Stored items
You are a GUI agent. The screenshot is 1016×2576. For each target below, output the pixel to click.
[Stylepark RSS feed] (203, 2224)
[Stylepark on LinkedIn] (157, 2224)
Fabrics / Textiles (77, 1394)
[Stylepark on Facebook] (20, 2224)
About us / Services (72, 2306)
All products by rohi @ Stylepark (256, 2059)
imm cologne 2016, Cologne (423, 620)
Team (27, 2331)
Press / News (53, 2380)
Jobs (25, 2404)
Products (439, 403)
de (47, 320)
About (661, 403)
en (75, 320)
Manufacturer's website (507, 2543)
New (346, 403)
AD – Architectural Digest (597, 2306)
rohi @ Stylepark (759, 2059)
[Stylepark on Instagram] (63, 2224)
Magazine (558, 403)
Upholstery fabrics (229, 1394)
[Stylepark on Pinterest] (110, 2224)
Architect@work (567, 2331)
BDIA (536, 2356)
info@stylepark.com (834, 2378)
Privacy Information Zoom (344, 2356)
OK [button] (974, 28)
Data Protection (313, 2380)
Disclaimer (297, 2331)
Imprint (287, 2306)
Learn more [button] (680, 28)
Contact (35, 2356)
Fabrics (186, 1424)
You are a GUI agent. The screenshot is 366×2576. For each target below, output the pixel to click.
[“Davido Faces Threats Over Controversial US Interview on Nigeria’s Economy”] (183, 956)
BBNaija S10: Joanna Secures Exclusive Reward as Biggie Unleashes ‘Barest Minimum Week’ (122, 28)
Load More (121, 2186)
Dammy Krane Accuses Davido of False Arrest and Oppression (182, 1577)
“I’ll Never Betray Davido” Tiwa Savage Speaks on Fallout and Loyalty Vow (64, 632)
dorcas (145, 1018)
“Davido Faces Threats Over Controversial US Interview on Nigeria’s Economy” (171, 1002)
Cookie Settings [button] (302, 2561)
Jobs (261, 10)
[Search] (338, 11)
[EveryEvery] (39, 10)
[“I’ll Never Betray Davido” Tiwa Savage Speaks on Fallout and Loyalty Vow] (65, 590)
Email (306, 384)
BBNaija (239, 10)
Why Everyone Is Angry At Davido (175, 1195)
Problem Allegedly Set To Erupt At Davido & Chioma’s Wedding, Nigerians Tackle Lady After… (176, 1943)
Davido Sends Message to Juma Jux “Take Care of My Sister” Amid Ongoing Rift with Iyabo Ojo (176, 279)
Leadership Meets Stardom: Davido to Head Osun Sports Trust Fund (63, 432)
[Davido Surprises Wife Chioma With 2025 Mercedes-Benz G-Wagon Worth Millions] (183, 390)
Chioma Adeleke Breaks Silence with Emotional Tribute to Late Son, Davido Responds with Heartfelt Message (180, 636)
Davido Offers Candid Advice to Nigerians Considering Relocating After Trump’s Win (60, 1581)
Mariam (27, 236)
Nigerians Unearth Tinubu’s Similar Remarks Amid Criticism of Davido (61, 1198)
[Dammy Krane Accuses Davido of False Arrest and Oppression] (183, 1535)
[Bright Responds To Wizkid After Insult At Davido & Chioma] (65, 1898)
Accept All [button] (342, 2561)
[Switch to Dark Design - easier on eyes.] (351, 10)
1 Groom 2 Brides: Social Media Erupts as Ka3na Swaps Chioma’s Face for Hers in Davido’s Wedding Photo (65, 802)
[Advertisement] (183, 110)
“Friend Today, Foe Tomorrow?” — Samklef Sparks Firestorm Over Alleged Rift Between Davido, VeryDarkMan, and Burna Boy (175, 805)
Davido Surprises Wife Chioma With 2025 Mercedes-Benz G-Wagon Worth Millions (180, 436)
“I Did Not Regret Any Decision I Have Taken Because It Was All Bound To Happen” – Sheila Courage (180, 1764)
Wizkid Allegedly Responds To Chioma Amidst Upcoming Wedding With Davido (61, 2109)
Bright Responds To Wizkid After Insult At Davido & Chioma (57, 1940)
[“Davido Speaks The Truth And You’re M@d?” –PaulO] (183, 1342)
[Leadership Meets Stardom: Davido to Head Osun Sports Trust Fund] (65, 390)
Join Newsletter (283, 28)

* **PROBLEM REQUIREMENTS**:
Each line from the one containing "Nigerians Unearth Tinubu’s" to the final line above should be written out exactly; please omit the others.

* **TASK RESPONSE**:
Nigerians Unearth Tinubu’s Similar Remarks Amid Criticism of Davido (61, 1198)
[Dammy Krane Accuses Davido of False Arrest and Oppression] (183, 1535)
[Bright Responds To Wizkid After Insult At Davido & Chioma] (65, 1898)
Accept All [button] (342, 2561)
[Switch to Dark Design - easier on eyes.] (351, 10)
1 Groom 2 Brides: Social Media Erupts as Ka3na Swaps Chioma’s Face for Hers in Davido’s Wedding Photo (65, 802)
[Advertisement] (183, 110)
“Friend Today, Foe Tomorrow?” — Samklef Sparks Firestorm Over Alleged Rift Between Davido, VeryDarkMan, and Burna Boy (175, 805)
Davido Surprises Wife Chioma With 2025 Mercedes-Benz G-Wagon Worth Millions (180, 436)
“I Did Not Regret Any Decision I Have Taken Because It Was All Bound To Happen” – Sheila Courage (180, 1764)
Wizkid Allegedly Responds To Chioma Amidst Upcoming Wedding With Davido (61, 2109)
Bright Responds To Wizkid After Insult At Davido & Chioma (57, 1940)
[“Davido Speaks The Truth And You’re M@d?” –PaulO] (183, 1342)
[Leadership Meets Stardom: Davido to Head Osun Sports Trust Fund] (65, 390)
Join Newsletter (283, 28)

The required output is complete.